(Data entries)
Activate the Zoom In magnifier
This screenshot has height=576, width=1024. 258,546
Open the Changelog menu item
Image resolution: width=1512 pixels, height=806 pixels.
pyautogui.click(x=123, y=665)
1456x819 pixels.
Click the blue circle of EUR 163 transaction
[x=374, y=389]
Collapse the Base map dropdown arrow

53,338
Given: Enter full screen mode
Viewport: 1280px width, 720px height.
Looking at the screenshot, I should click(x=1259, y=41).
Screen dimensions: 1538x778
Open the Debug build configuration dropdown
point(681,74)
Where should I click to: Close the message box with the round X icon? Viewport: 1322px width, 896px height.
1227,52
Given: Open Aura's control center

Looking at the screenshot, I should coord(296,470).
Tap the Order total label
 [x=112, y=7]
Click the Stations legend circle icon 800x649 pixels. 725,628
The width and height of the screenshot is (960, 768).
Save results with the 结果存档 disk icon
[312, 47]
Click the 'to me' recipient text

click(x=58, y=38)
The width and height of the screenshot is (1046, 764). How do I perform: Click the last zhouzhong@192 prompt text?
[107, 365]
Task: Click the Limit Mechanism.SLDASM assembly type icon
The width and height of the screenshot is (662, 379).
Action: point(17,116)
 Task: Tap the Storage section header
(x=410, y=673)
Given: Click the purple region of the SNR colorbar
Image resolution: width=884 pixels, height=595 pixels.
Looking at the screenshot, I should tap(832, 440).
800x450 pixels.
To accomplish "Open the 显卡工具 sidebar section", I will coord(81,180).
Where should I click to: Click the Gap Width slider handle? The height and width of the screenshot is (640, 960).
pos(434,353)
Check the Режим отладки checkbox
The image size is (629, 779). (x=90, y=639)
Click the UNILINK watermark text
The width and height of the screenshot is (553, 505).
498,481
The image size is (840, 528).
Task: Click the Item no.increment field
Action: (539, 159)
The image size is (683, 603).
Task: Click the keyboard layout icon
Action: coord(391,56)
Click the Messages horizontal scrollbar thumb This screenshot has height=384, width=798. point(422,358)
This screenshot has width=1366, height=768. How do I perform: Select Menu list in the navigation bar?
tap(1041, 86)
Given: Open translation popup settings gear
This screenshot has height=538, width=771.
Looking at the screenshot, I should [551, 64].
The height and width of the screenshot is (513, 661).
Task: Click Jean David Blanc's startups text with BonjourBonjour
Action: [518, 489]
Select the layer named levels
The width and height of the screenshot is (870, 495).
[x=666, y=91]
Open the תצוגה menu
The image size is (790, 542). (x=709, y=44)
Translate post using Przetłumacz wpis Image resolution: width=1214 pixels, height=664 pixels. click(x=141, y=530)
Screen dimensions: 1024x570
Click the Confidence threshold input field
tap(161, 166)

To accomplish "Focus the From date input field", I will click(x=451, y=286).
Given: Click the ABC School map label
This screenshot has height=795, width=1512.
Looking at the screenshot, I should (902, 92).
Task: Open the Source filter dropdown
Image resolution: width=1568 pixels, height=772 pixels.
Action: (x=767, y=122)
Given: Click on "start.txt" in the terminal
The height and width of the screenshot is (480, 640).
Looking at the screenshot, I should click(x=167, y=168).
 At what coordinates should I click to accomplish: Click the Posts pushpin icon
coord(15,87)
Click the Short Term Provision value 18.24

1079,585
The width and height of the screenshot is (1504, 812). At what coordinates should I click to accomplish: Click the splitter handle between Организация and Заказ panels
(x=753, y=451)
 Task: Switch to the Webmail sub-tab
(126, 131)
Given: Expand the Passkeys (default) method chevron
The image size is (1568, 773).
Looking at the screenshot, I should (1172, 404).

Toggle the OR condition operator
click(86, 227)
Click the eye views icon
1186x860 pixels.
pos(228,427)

* TASK TO CARRY OUT
Write down again, exactly as given, only the lines above that fall from the line with "Image resolution: width=1568" to the line with "Given: Expand the", inclusive.

* PROBLEM SOLUTION
Image resolution: width=1568 pixels, height=772 pixels.
Action: (x=767, y=122)
Given: Click on "start.txt" in the terminal
The height and width of the screenshot is (480, 640).
Looking at the screenshot, I should click(x=167, y=168).
 At what coordinates should I click to accomplish: Click the Posts pushpin icon
coord(15,87)
Click the Short Term Provision value 18.24

1079,585
The width and height of the screenshot is (1504, 812). At what coordinates should I click to accomplish: Click the splitter handle between Организация and Заказ panels
(x=753, y=451)
 Task: Switch to the Webmail sub-tab
(126, 131)
Given: Expand the Passkeys (default) method chevron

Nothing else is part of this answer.